Heyhey liebes Forum,
ich habe in den letzten Monaten den Eindruck, dass ich über meine Nachtschlafdauer aktiv meine Stimmung regulieren kann. Jetzt bin ich neugierig, beobachtet ihr das auch bei euch?
Vielleicht noch kurz zum besseren Verständnis, aktuell habe ich keine Schlafstörung. Und bin dadurch in der glücklichen Position, dass ich selbst entscheiden kann wie viel ich schlafe. Durch das Quetiapin retard kann das auch ziemlich lang werden, muss es aber eben auch nicht. Eigentlich entscheidet aktuell ausschließlich der Wecker über meine Schlafdauer.
Jetzt zu meiner Beobachtung: wenn ich 8-9h oder mehr schlafe, fühle ich mich am nächsten Tag eher träge, schnell erschöpft, nachdenklicher und betrübter. Und brauche nachmittags ein Nickerchen.
Wenn ich 6-7h schlafe, fühle ich mich am nächsten Tag heiterer, gesprächiger, geistig reicher und antriebsvoller. Dann brauche ich nachmittags nach der Arbeit auch kein Nickerchen.
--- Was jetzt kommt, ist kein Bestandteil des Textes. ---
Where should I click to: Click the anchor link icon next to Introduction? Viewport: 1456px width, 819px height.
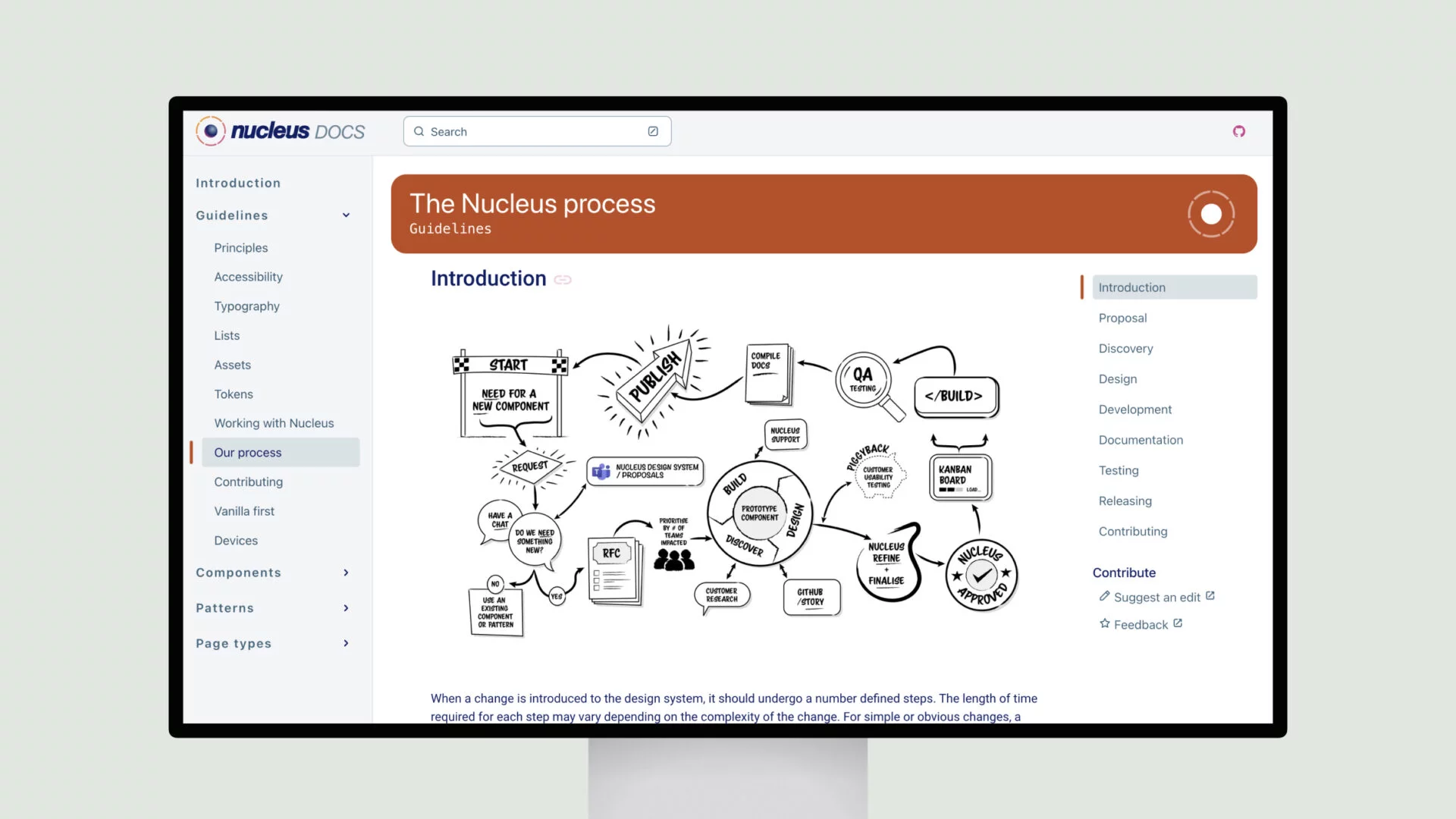pos(563,280)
Hätte es eigentlich andersherum erwartet. Dass ich mit mehr Nachtschlaf erholter bin und keinen Nachmittagsschlaf brauche.
Habt ihr ähnliches bei euch beobachtet? Oder ist das bei mir gerade Zufall und nur ne Phase? Bin ja noch relativ neu im "Bipolar-Universum" und versuche das Muster für mich besser zu verstehen.